Machine Learning is a part of Artificial Intelligence which enables the machines to automatically learn and also to improve the experience without having the need to be programmed explicitly.
Machine Learning helps the companies to derive more accurate data which allows them to take better decisions. Proper approach to Machine Learning also enables the organization’s to address the problems and errors that the early traditional approaches couldn’t. But we should also know that Machine Learning is not some sort of magic.
WHY DOES IT MATTER?
Why has machine learning become so important? It is because of the increased market of Artificial Intelligence. The main focus of machine learning is on teaching machines how to perform some of the human tasks that too on the basis of their past experiences. The machine learning approach to Artificial Intelligence is different from the classic approach to Artificial Intelligence. In Classical Machine Learning approach the machines are explicitly programmed step by step, so that they can follow the rules. In this there is no place for the performing of actions based on insights but in Machine Learning the classical style of learning is combined with the basic rules of knowledge. Also in this, the machines or the computers are allowed to grow on their own.
These features of Machine Learning have made it the most dominant subset of Artificial Intelligence practiced round the world.
THE TYPE OF MACHINE LEARNING:
You may wonder that how many types of machine learning are there or are there any divisions of Machine Learning at all. So let me make it clear that machine learning has further divisions and the best way to divide Machine Learning is on the basis of how the machine learns and henceforth we get the following types of Machine Learning –
- Supervised Learning – in this type of learning you get the desired output.
- Unsupervised learning – In Unsupervised learning the output data isn’t clear.
- Semi supervised Learning – In semi supervised learning only a few outputs are desired ones.
- Reinforcement learning – This is an ambitious approach to Machine Learning. That is in this approach the machine is rewarded on the basis of the results or outputs.
NEURAL NETWORK AND HOW THEY ARE TRAINED:
Neural networks are very important group of algorithms in both: supervised learning and unsupervised machine learning. The structure of neural networks is loosely inspired just like that of a brain. Also, the structure contains interconnected layers of algorithms known as neurons which serve to transfer data from one layer to other and also in this the output of the former layer forms the input of the subsequent layer.

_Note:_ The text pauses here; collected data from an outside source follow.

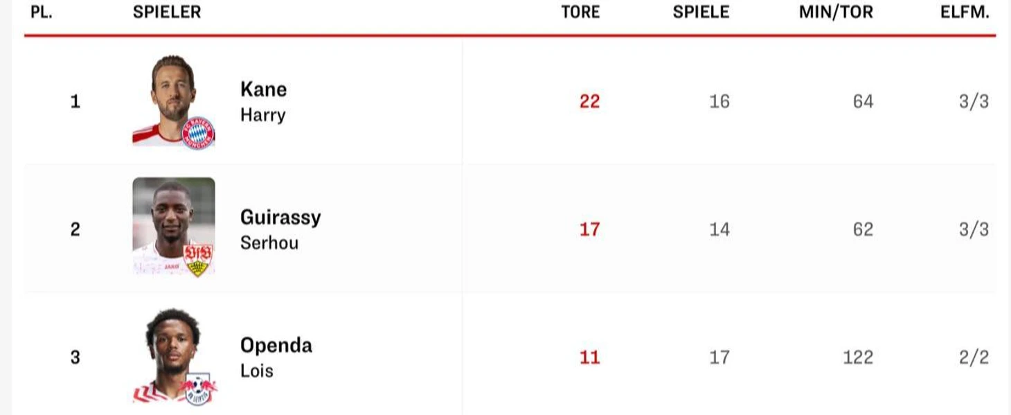Click Kane's 3/3 penalty stat
Viewport: 1011px width, 415px height.
[x=974, y=101]
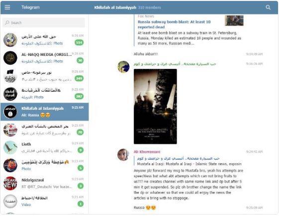
Task: Open the hamburger menu icon
Action: click(x=7, y=7)
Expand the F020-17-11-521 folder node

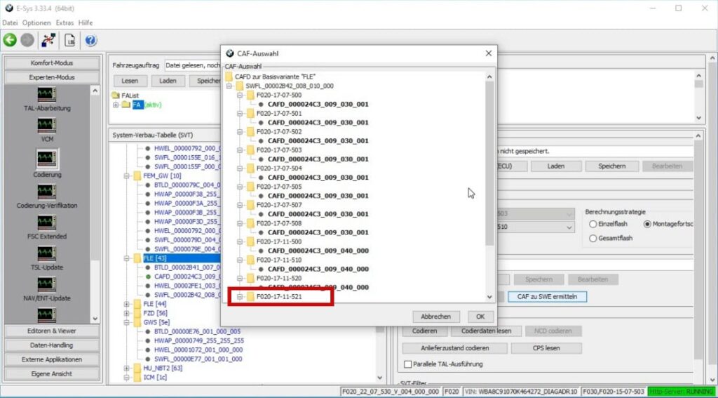[239, 297]
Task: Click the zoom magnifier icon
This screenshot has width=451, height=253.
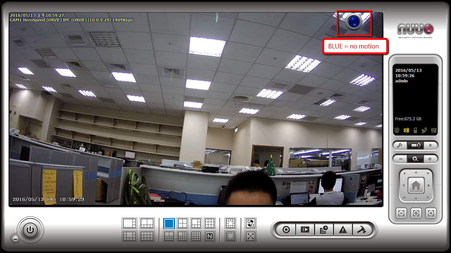Action: (x=416, y=158)
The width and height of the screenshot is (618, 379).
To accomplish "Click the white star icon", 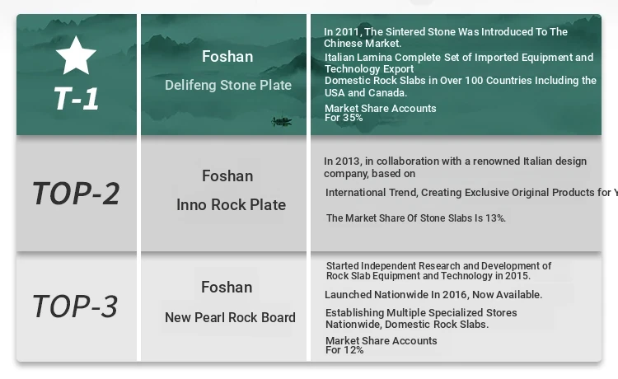I will coord(76,56).
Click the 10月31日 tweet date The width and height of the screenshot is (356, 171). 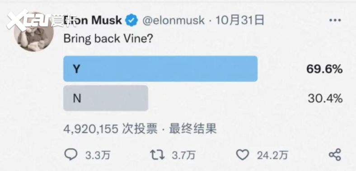(x=240, y=20)
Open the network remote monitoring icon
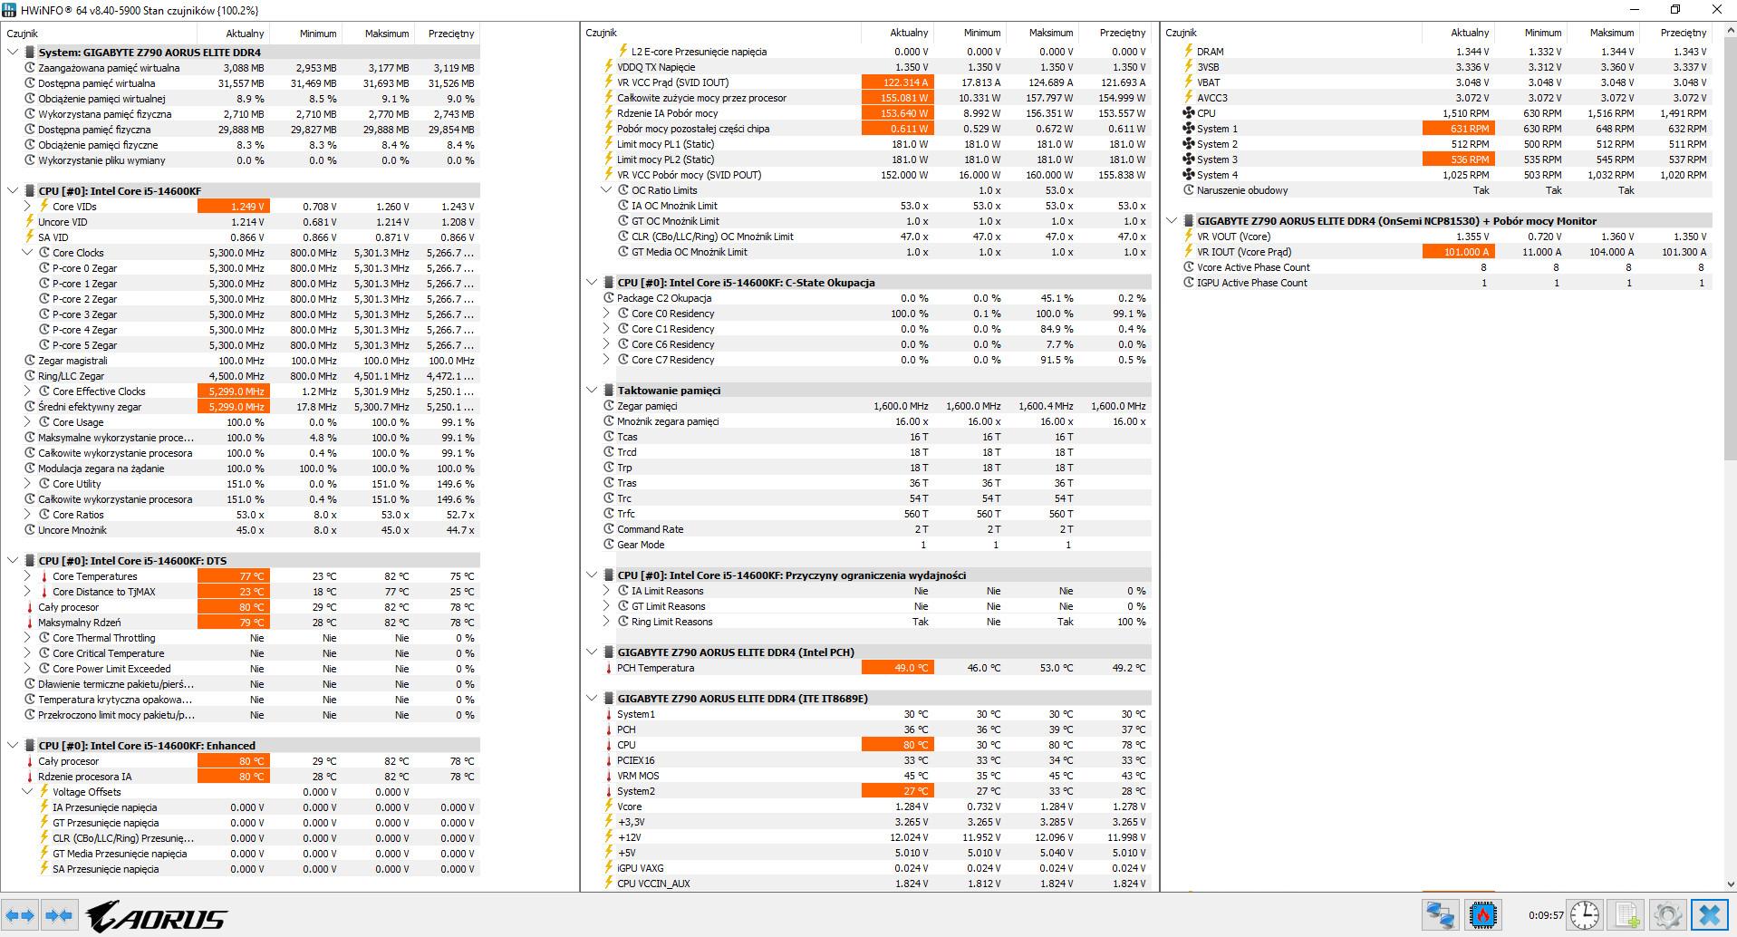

WHAT ARE THE LANGUAGES USED BY THE MACHINE LEARNERS?
The machine Learner’s use different programming languages because Machine Learning is a huge field and it is very difficult to cover the whole field with only one programming language. Currently Python tops the list of machine learning languages. Other options for programming languages are – Java, C++ and R.
WHAT IS THE REASON BEHING THE SUCCESS OF MACHINE LEARNING?
Machine Learning is not new but the interest in machine learning has grown in the recent years. Probably, there can be two basic reasons which have resulted in the huge success of machine learning.
The first factor can be the easy access to the huge amount of pictures, text, videos, audios and information to the researchers who need it to train the machines.
The next and the most important point can be the availability of the vast amount of power processing GPU'S which can be used to form clusters to form machine learning power houses.
CAN MACHINE LEARNING BE THE PERFECT SOLUTION TO ALL ARTIFICIAL INTELLIGENCE PROBLEMS?
The answer to this question is not definite. Machine Learning is fallible and it can even be subject to the human biases. But, Machine Learning has definitely revolutionized the whole of Artificial Intelligence and has also made it available to the masses. So Machine Learning is a great tool for sure.
Effective use of machine learning helps to understand the basic concepts of broader analytics environment. Through this article you have learnt everything that is needed to be known in machine learning.